Обмотав руку одним полотенцем, он затем изо всех сил завязал ее другим.
— Оставьте меня в покое, — прошептала она, пытаясь вырвать руку. У нее ничего из этого не вышло, так как она уже очень сильно ослабла.
— Заткнись! — рявкнул Грей, повторив проделанную процедуру на правой руке. — Господи, как ты только додумалась до этой глупости?! — Ему за сегодняшний день пришлось столько всего вынести, что этот поступок сестры стал уже последней каплей. В душе его страх боролся с яростью, Грей задыхался от переполнявших его чувств. — Только о себе думаешь! А тебе не приходило в голову, что мне, возможно, потребуется твоя помощь и поддержка? Ты не задумывалась о том, что не одной тебе сейчас тяжело?
Грей цедил все это сквозь стиснутые зубы, накладывая повязки. Затем он подхватил сестру на руки и, прижав к груди, бросился из комнаты вон. Он промчался мимо Ноэль, которая просто стояла внизу в холле с недоуменным выражением на совершенно бескровном лице, а также мимо Ориан и Дельфины, которые от страха прижались друг к другу.
— Позвоните в больницу и передайте доктору Богарду, что мы сейчас будем у них, — распорядился он на ходу, вышел из дома и понес Монику к своему «корвету».
— Я испачкаю кровью всю машину, — слабым голосом запротестовала было сестра.
— Я тебе уже сказал: заткнись! — прорычал Грей. — И не раскрывай рта до тех пор, пока у тебя не появится хоть одна разумная мысль.
Может быть, ему следовало бы быть помягче с человеком, который только что покушался на собственную жизнь, но Грею было плевать. Главное заключалось в том, чтобы успеть спасти ее. Это была его родная сестра и, будь он проклят, если позволит ей покончить с собой. Им овладела бешеная ярость. Казалось, за последние несколько часов его жизнь превратилась в кромешный ад. Люди, которых он любил больше всего на свете, словно сговорившись, наделали столько глупостей. Грей уже был сыт этим по горло.
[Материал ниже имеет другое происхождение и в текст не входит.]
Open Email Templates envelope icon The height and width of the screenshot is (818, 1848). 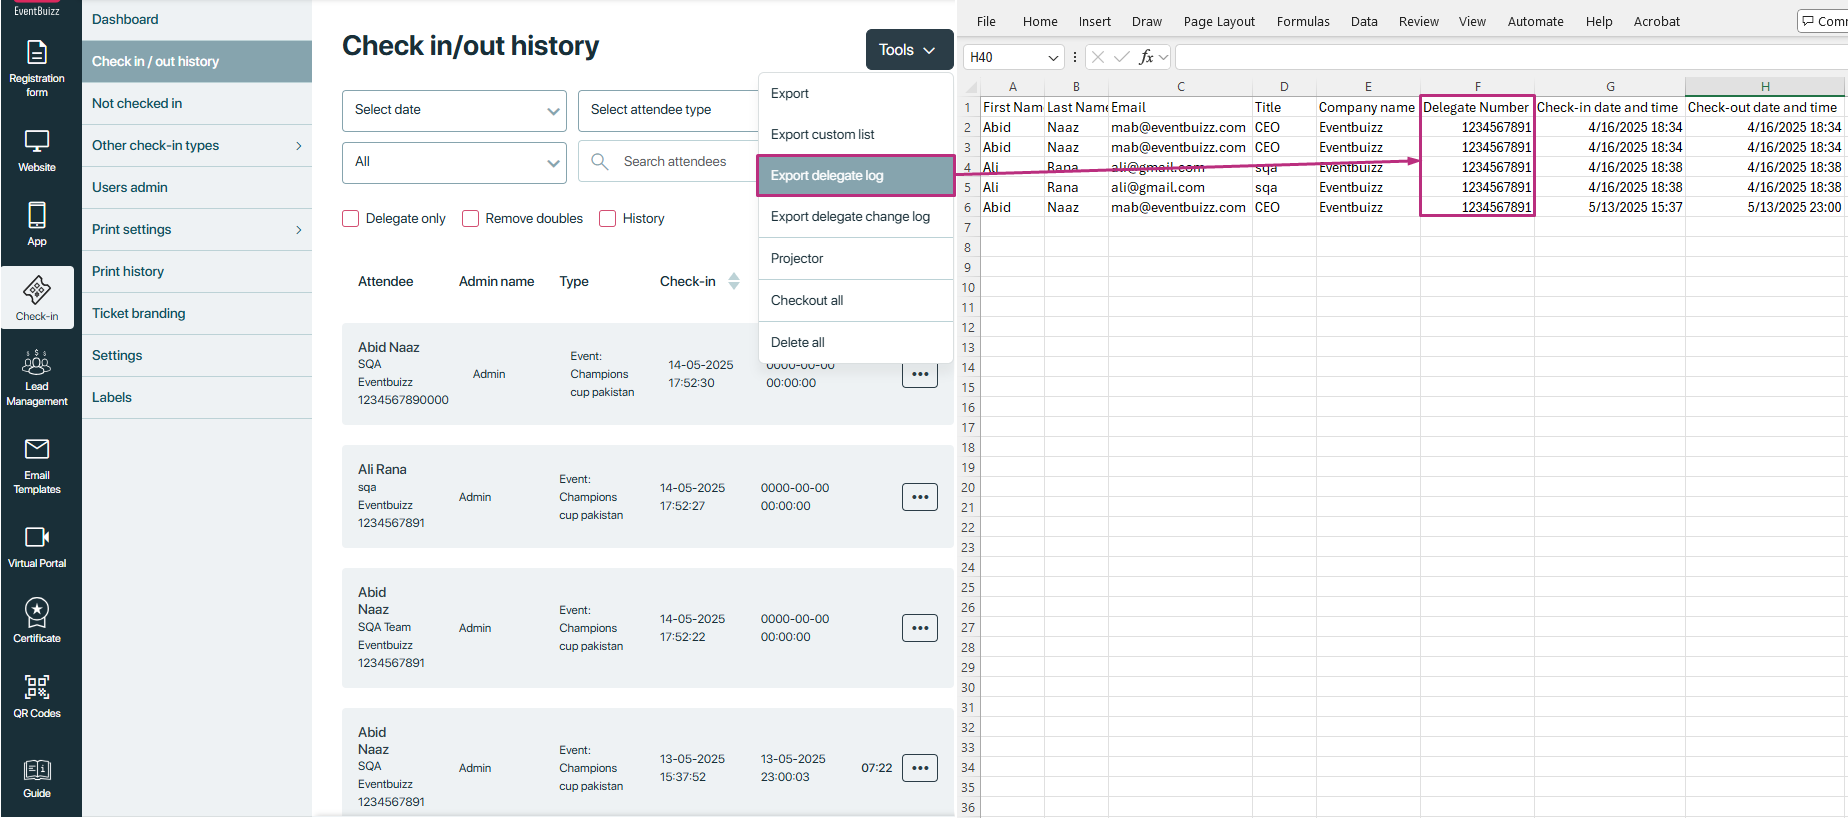(x=37, y=450)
Не дав себе труда открыть дверцу машины, он просто положил сестру на переднее сиденье, благо верх был поднят, и тут же сам сел на водительское место. Он завел мотор, отпустил сцепление и сразу выжал полный газ. Скрипнув покрышками по гравию подъездной аллеи, мощная машина сорвалась с места. Моника поникла головой и закрыла глаза. Он бросил в ее сторону испуганный взгляд, но останавливаться не стал. Лицо сестры стало быстро покрываться мертвенной бледностью, губы посинели. Кровь уже начала проступать через полотенца. Ярко-красные пятна, появившиеся на белоснежной ткани, резали глаз. Грею запомнились ее раны. Это отнюдь не были мелкие порезы, которые наносятся в демонстративной попытке привлечь к себе внимание и напугать окружающих. Нет, Моника всерьез решила свести счеты с жизнью. Мысль о том, что родная сестра может умереть только из-за того, что отец не нашел в себе сил сопротивляться притягательности рыжей проститутки Девлин, сводила Грея с ума.
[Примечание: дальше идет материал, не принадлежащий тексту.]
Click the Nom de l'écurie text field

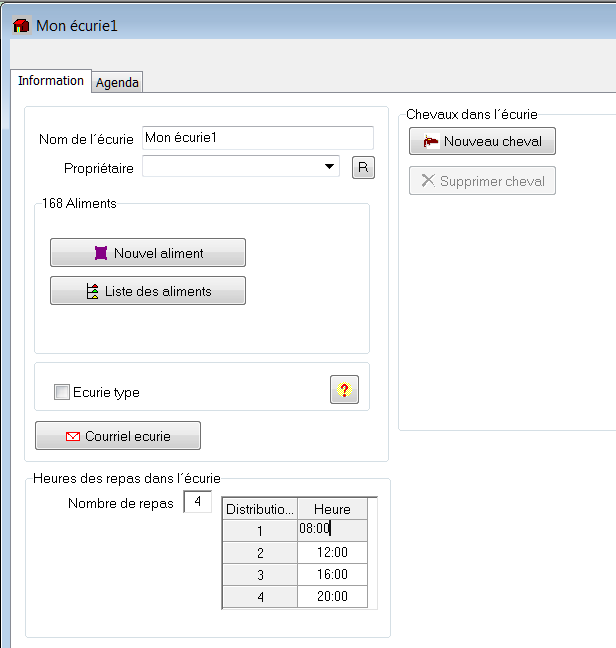(x=258, y=138)
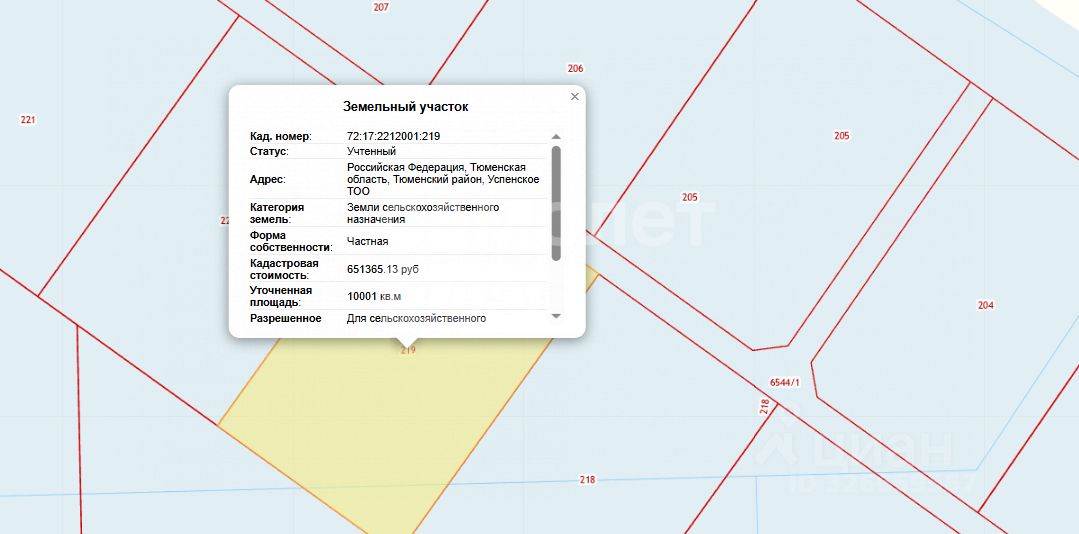The height and width of the screenshot is (534, 1079).
Task: Click the popup vertical scrollbar thumb
Action: (556, 200)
До больницы было пятнадцать миль. Он покрыл это расстояние за десять минут. Стоянка была забита машинами, поэтому он завернул за одноэтажное здание и остановился напротив заднего выхода во дворе. Дав сигнал, он выскочил, подхватил Монику на руки и понес к дверям. Сестра к тому времени совершенно обессилела, голова ее безжизненно склонилась ему на плечо. Слезы вот-вот готовы были брызнуть из глаз Грея.